The howling monkeys swing noisly from tree to tree creating the perfect jungle illusion. The towering Mayan pyramids poke towards the clouds as brightly coloured toucan & parrots squawk to the chorus of a new dawn.

Hazy morning as the clouds lifter above the canopy
The 0430 rise was starting to pay dividends. My night of hostel 'Gallo' drinking and karaoke 'rum' slash mini session on the drums was not. Tikal was the biggest and strongest Mayan city, perhaps aptly so as the grand visage of sleek, tall structures poke above the canopies of the jungle vegetarian.

Straddling the 64metre high Temple IV. Incredible view above the jungle.
We climbed Temple IV, all 64 metres, for a tranquil panorama of above-canopy plazas.
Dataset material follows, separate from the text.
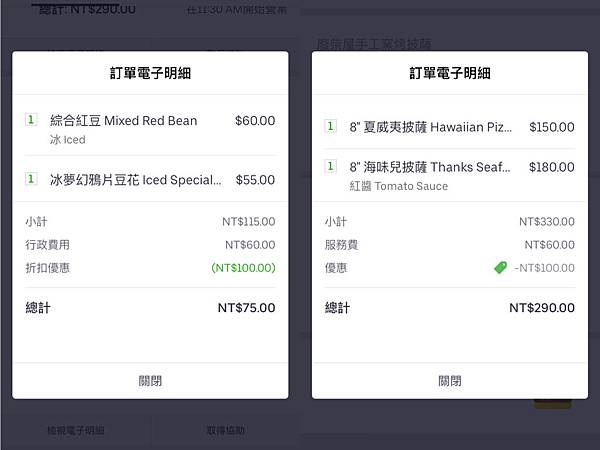Click the 冰 Iced option text
600x450 pixels.
pos(68,140)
Circumferenced by the peaceful air of jungle life all contributed to a spectacular experience; I ensured I logged the moment for future stressful times.

Local fauna

A smuttering of green

A Temple rising from the many trees.
The history geek in me took on a new level as our guide, wonderfully named Benni, narrated the Mayan way.
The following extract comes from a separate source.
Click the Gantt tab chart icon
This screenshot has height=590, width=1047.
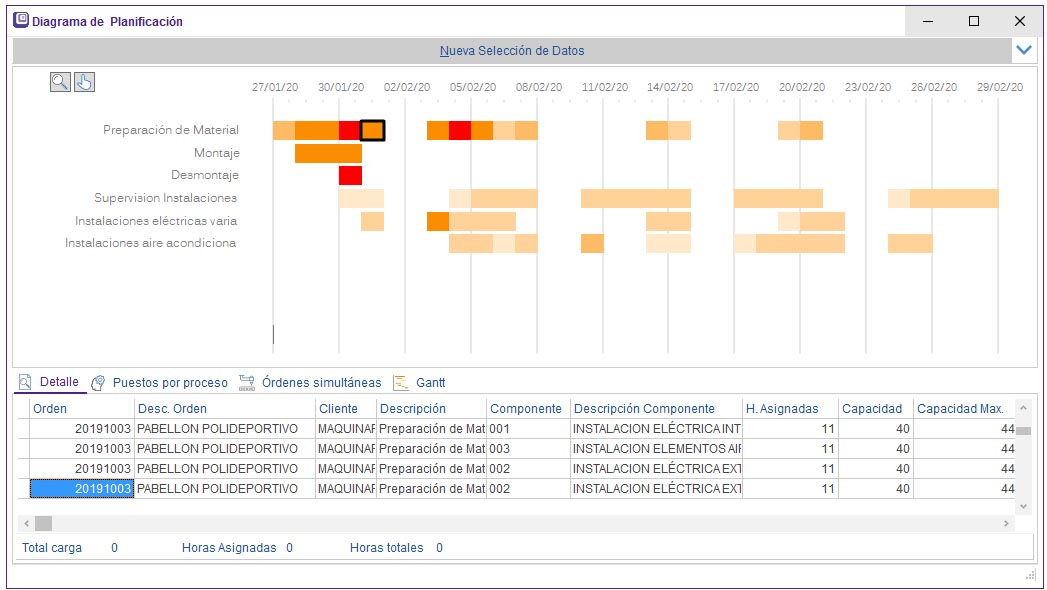(401, 383)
The searing heat and unbearable humidity strangely all contributed to a pre-classical period morning amongst our traveller friends (Dutch and Scottish this time). Now a long, hot chicken bus to the El Salvadoran frontera.

The main plaza temple

Just a little steep!

Maxing out in the main plaza, humidity unbearable, I am forcing out a sweaty smile.
Q15 meal. AMAZING about one sterling for a burrito, tostada mexican and tacos. I promise Im sweating this off....

Monday, 25 July 2011

'Dis is Caye Caulker man, no nosotros hablamos espanol aqui

Lazy days spent sunning and swimming
Clear skies, a change from Antiguan rainy season


View from the hotel veranda
10CC's dreadlock holiday blared out as we hopped off the boat onto the small island of Caye Caulker in the Caribbean sea, home to Joel Hodgson. Go Slow was the motto and slow it had to be in blazing heat.

Caye Caulker Main Street
The Split local bar



4 days were spent sunning (Brought would be Pedro) eating lobster and getting used to the cat calls of the locals. Alice B would have loved it-rasta!!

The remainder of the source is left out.